I/ Une sagesse de l’impassibilité

La mesure apparaît comme une notion importante et novatrice dans l’épopée franco-italienne. Les héros de la geste française, hier excessifs, sont désormais plus calmes et modérés, savent prendre le temps d’analyser la situation et font preuve d’une vivacité maîtrisée. La prudence est devenue l’expression de la sapientia épique et la Pharsale, la Prise de Pampelune et la Passion apparaissent comme autant d’illustrations des principes moraux édictés dans les ouvrages théoriques de l’époque.

Plus radicalement, Nicolas de Vérone prône dans ses poèmes un idéal d’ataraxie qui pousse les héros mourants à accueillir leur fin avec bonheur. Plus sages que saints, ils parviennent à maîtriser leur corps et s’émancipent de la relation contraignante à Dieu. Ainsi, le stoïcisme du poète franco-italien est une revendication de l’indépendance de l’être humain qui s’exprime par la foi illimitée en les capacités de son génie.

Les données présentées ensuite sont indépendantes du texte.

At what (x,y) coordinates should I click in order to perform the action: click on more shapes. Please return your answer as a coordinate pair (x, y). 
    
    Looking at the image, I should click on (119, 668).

Au-delà d’une simple retenue, la sagesse telle que la conçoit Nicolas de Vérone, vise à atteindre l’impassibilité. Cette dernière est graduelle parce que l’idéal humain comporte plusieurs niveaux. De la sorte, elle peut consister en une simple intériorisation des sentiments ou à une véritable apatheia, qui se définit comme la tranquillité de l’âme ayant atteint le complet détachement. Entre ces deux positions extrêmes, la devise du nihil mirari propose un concept applicable au quotidien. Il convient de ne s’étonner de rien, pas même de la mort, parce qu’elle fait partie de l’ordre des choses.

Dans les poèmes du Véronais, l’aspiration à l’indifférence s’exprime dans deux contextes principaux qui se superposent et qui construisent une image complexe de l’univers héroïque et belliqueux : celui de l’énergie guerrière minorée par des impératifs plus moraux que pragmatiques et celui du deuil accompagné d’une profonde douleur.